Non ho commentato la gara di Bergamo avendone visto solo un tempo, impegnato a radio commentare la sconfitta della GSA al Carnera.
Devo essere onesto: l’Atalanta corre sulle ali dell’entusiasmo ma senza Iličić è una formazione diversa; Super-Musso aveva tenuto al largo le folate avversarie. Ci sarebbe voluto un episodio per cambiare l’inerzia.
O tre: Rodrigo colpisce il palo. Sandro prende scioccamente Masiello causando il più evitabile dei rigori (gli avversari non ne sbagliano cinque come noi); Nuytinck devìa incolpevolmente nella propria porta un tiro di Pasalic. Game over.
Alla fine è sempre, o quasi, la stessa storia da troppi anni: segno che le colpe dei trainer sono modeste e limitate.
Questione di piglio: la Biancanera si offre come vittima sacrificale appena un episodio (Roma, Lazio, Atalanta) sbilancia la stadèra; fa eccezione la serata di San Siro, quando la rete salvata da Opoku è stata tramutata nel contropiede Okaka-Fofana-Lasagna che ha equilibrato le sorti.
Tanto va così: tanto cambia nulla, questo anche i friulani lo sapevano prima ancora di scendere in campo. Lo confermava oggi il presidente dell’Empoli, Corsi: osservando, il patròn toscano, come Iachini abbia solo parzialmente sfruttato il lavoro di Andreazzoli; il quale, richiamato, si è trovato una squadra bollita che tiene, ad andar bene, un tempo o anche meno.
La prossima giornata di campionato, nella quale l’Udinese ospita l’Internazionale nella soirée di sabato, al Castellani scende la Fiorentina di Montella: il quale ostenta tranquillità mentre attorno a lui il mondo viola collassa acuendosi il dissidio fra le curve e la proprietà.
L’Udinese è assoluta padrona del proprio destino, anche se non sarebbe incredibile trovarsi l’Empoli a un solo punto domenica sera. Le ultime tre gare dei bianconeri assomigliano tanto a quelle dello scorso anno: si troveranno una (quasi?) retrocessa e due squadre tranquille tranquille, una in casa e l’altra nella splendida Sardegna.
Però che amarezza: ormai quasi rassegnati, per l’ennesima volta l’Udinese si trova in una posizione che devasta il morale, la passione, il cuore di donne e uomini che la seguono, questa squadra; che hanno imparato a non chiedere nulla, ma che andrebbero ripagati, lo diciamo per la cinquecentesima volta, non solo recitando il mantra di ‘avete goduto Bierhoff, Amoroso, Totò…’.
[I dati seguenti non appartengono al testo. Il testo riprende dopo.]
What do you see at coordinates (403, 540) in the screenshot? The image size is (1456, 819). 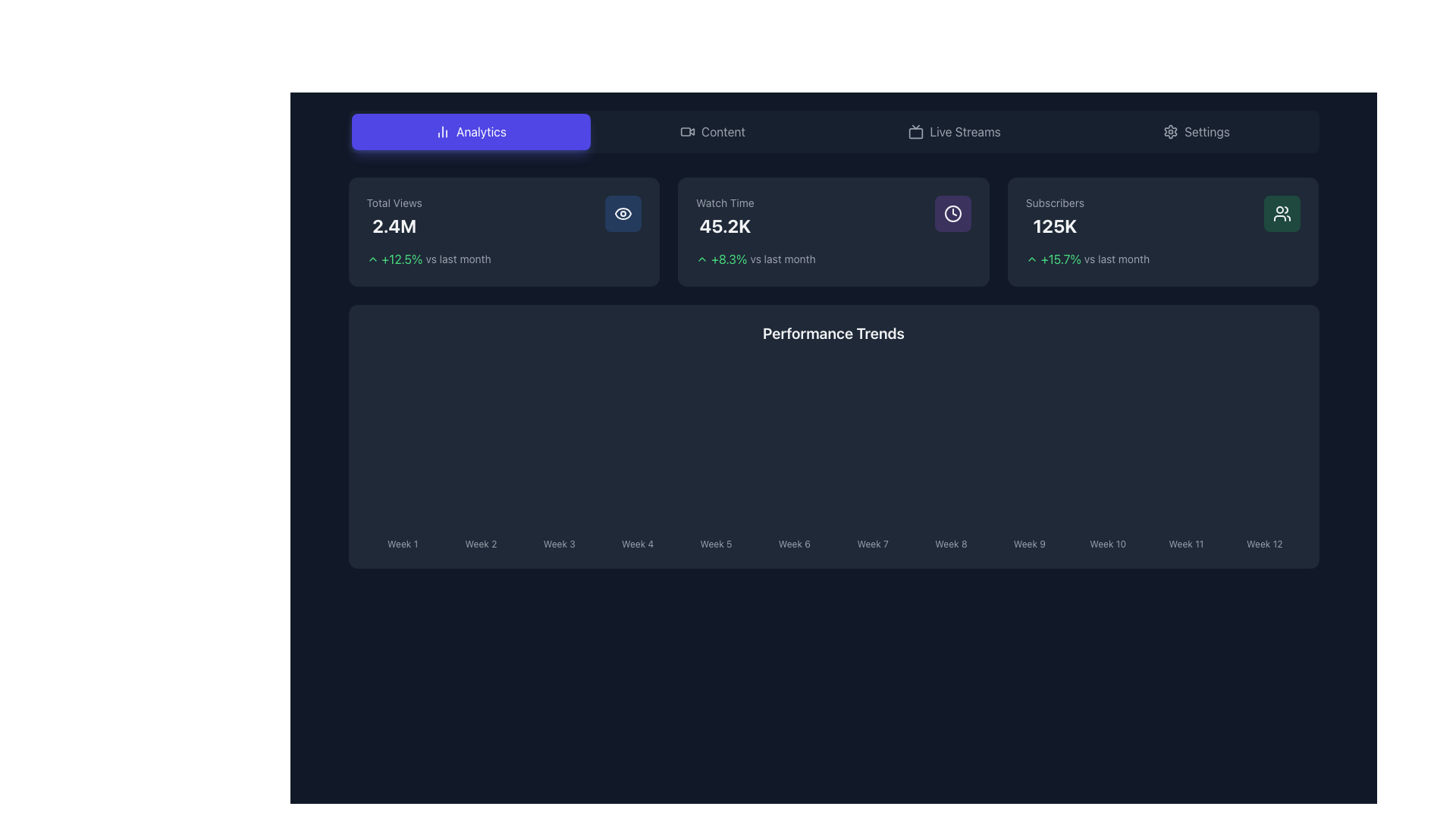 I see `the 'Week 1' label, which is the first in a horizontal sequence of labels in the 'Performance Trends' section, displayed in light gray and transitioning to white when hovered` at bounding box center [403, 540].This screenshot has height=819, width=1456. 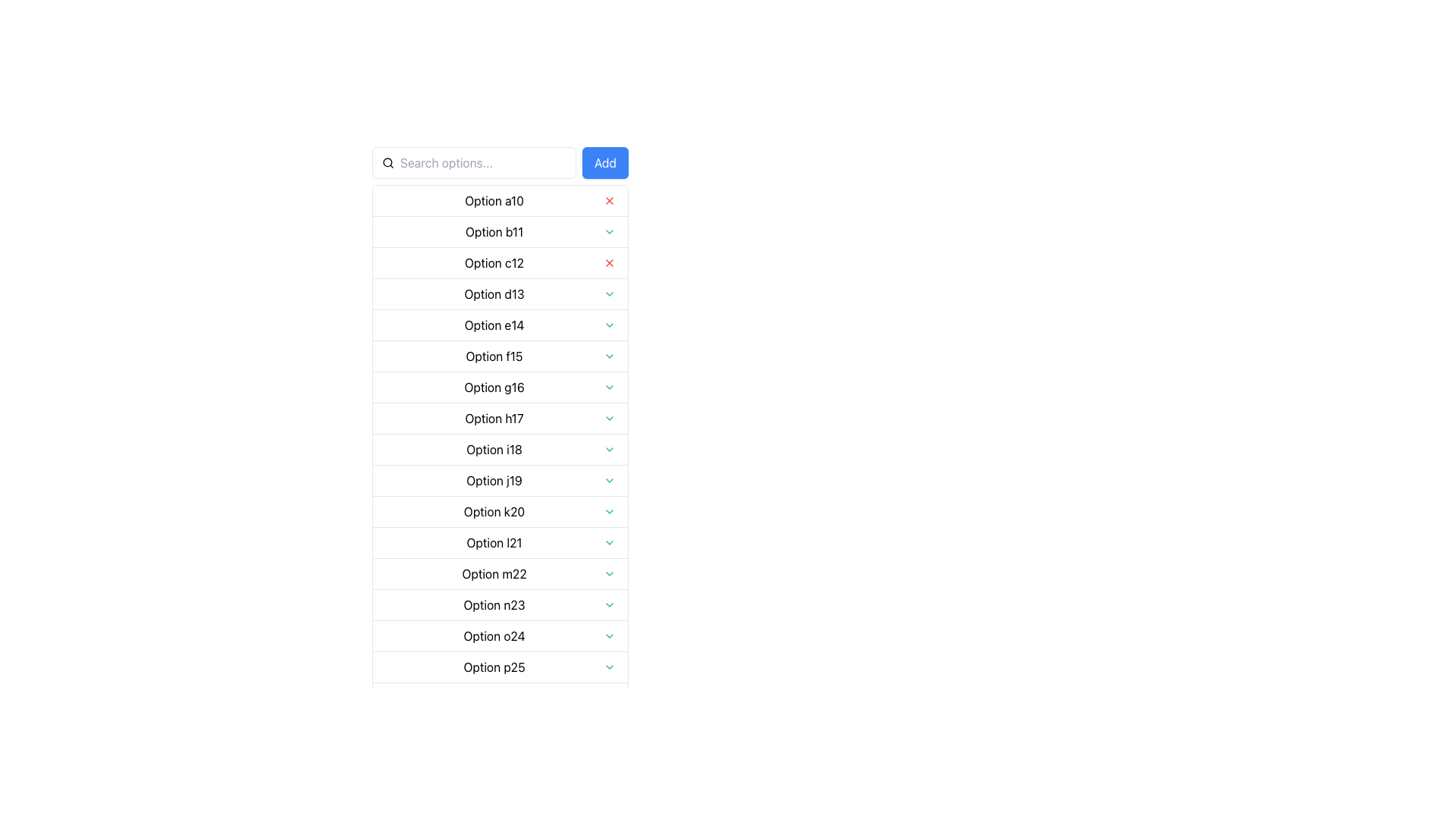 I want to click on the red 'X' SVG icon located next to the 'Option a10' text, so click(x=610, y=200).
Però che amarezza: sapere che dietro alla prima squadra, di suo modestamente performante, si agita (poco) una formazione Primavera retrocessa per totale e manifesta inferiorità rispetto alla concorrenza. Ultima, ultimissima, capace di segnare pochissimo e subìre tantissimo. Insomma nemmeno la classica invettiva del tifoso deluso, ‘fate giocare la Primavera al posto dei titolari!’, si attaglia alla situazione.
Le soluzioni sono teoricamente facili, ma saranno applicabili? Trovare l’ossatura di una squadra, pochi innesti ma mirati, qualche scommessa va anche bene; un allenatore di prospettiva con un’idea di gioco precisa che vada sostenuta con gli inserimenti di cui sopra. Una figura tipo De Zerbi, o un giovane DI Francesco, cui venga concesso tempo per sviluppare le proprie idee senza iniziare a metterlo ‘sotto’ alle prime titubanze.
Criticare tanto per farlo è assolutamente sterile; osservare l’incongruità di novantadue sconfitte nelle ultime 184 gare, invece, ci pare del tutto normale. Normale.
In un mondo normale non è infatti ‘lesa maestà’; né volontà di sminuire le capacità di chi, la società bianconera, gestisce da un trentennio. È solo la sportivissima inclinazione a sperare per il meglio, per tonare a gioire di un campionato non vincente, ma soddisfacente. E la corsa al quintultimo posto, mi perdoneranno i manovratori, non lo è.
Tanto va sempre così: nelle più recenti edizioni della massima serie il livello sta scadendo sempre più velocemente, se è vero (com’è vero!) che chi vince lo scudetto avrà accumulato un vantaggio sulla seconda, nel combinato degli ultimi otto anni, di un paio di centinaia di punti.
E più si scende di rango, più le cose si fanno modeste. È per questo che basterebbe così poco per…
Per evitare di commentare, rassegnati e privi di entusiasmo: ‘Udinese, tanto… va così.’